The strength of the US dollar against the Brazilian real has helped to bring some sellers to the market this week, said a chief trader at a major US multinational in Sao Paulo.
Brazilian resellers and merchants, who buy soy from local farmers in exchange for inputs such as fertilizers, have been selling mainly to local crushers but also some for export, the trader said, without giving names.
November soy on the Chicago Board of Trade rose 4 cents to US$9.26 per bushel on Tuesday, after plunging from nearly US$14 a bushel a few months ago.
The stronger dollar has compensated for much of the CBOT losses over the last few months, with current trading at 2.31 Brazilian reals to the US dollar on Tuesday. The real hasn't been at those levels since 2005.
The trader said soy premiums on Tuesday saw sellers asking for 80 cents over the December CBOT contract, while buyers offered 70 cents over the same contract at the port of Santos.

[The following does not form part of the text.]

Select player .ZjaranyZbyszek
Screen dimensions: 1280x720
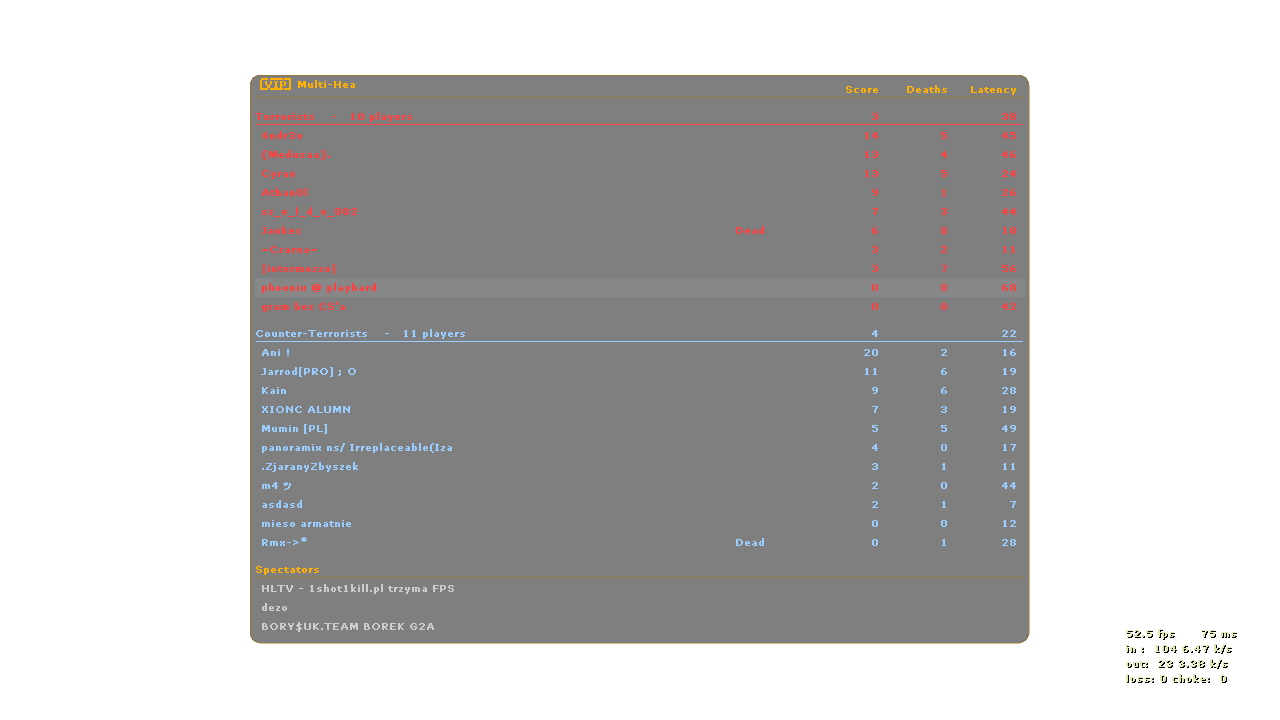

There's little agreement at this level, with Brazilian soy exports being slow as prices reach some 30 cents above the soy prices from the US, he said.

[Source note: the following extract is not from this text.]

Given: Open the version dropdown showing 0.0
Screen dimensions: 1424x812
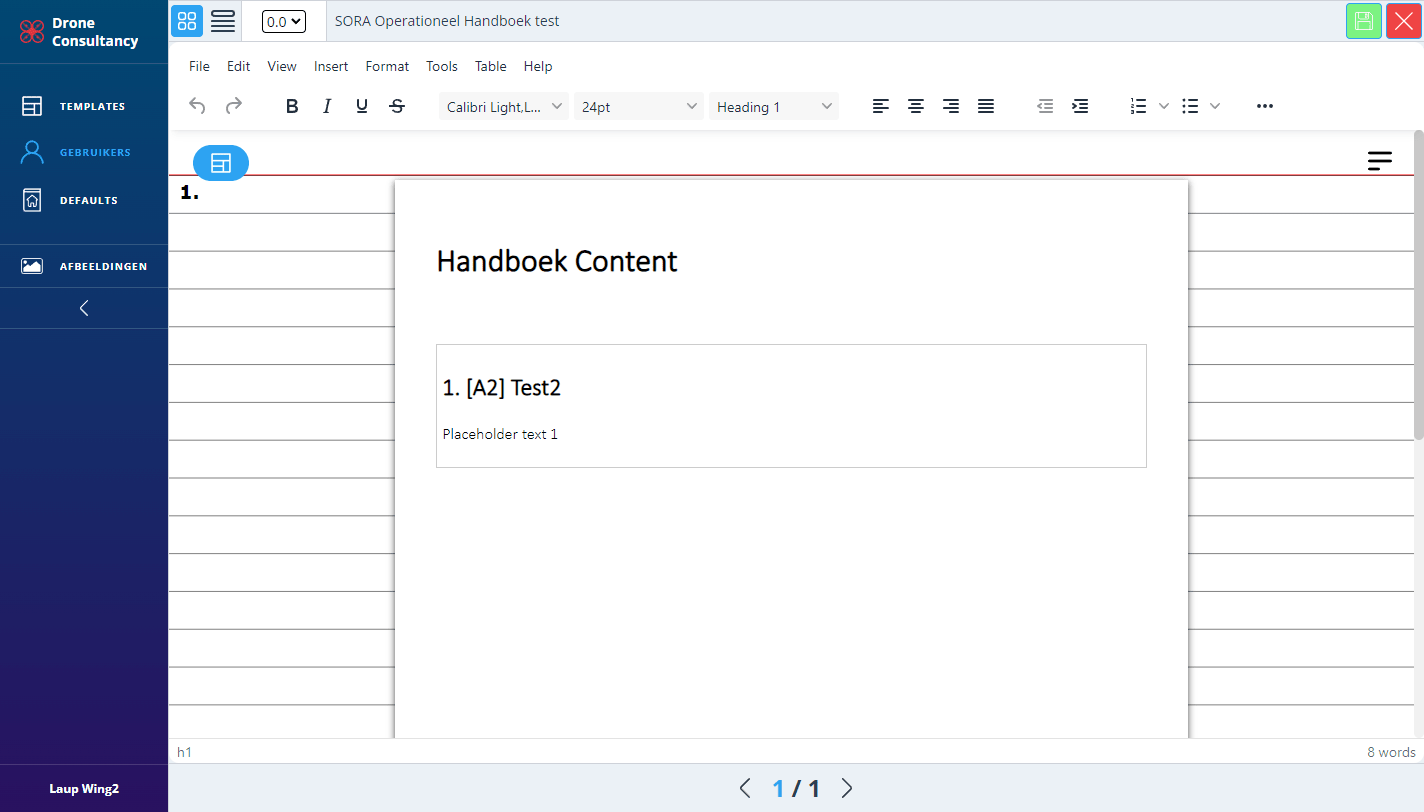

Still, he expects one or two vessels to dock at the main Brazilian ports up until the end of the year with pre-agreed contracts.
Paulo Gilioli, a trader at grain brokerage firm Cerealpar in Mato Grosso state, Brazil's No.1 soy producer, said that local crushers continue to purchase soy while some exports were made by the large players such as ADM and Bunge, but with small volumes.
Bunge bought around 1,500 tonnes of soy for export for BRL39 per 60-kilogram bag of soy, he said.
David Brew, a broker at Brasoja in Rio Grande do Sul, the No. 3 soy-producing state, said that local demand for soy remains steady with local crushers still needing to buy soy to crush into animal feed or for local biofuels contracts.
Brazilian soy producers are also doing some washout trade, buying back what they had originally sold to customers, at a small profit, he said.
"Soy exports from Brazil are usually slow this time of year, because it's the Brazilian inter-harvest period and the US soy crop starts to enter the global market," said Steve Cachia, a senior commodities analyst at Cerealpar.
The first soy crop estimate for 2008-09 by Brazil's National Commodities Supply Corp., or Conab, on Wednesday is unlikely to lift the market later this week, as all eyes are on the financial crisis in the US and Europe, Cachia said.
Soy premiums on Tuesday at the Paranagua port had buyers offering 70 cents over the CBOT November soy contract, while there were no sellers. Buyers offered premiums on par with the March CBOT soy contract, with sellers asking for five cents over, according to Cerealpar.
A trader said that many Brazilian soy farmers are still waiting for prices at around US$12 or US$13 per bushel.
But the trader added that with the US dollar and CBOT prices at current levels, producers in states such as Mato Grosso state, the No.1 Brazilian soy producing state, can still make a slim profit even with higher costs for inputs such as fertilizers.
Farmers in Brazil, the No. 2 soy producer behind the US, are planting soy this month.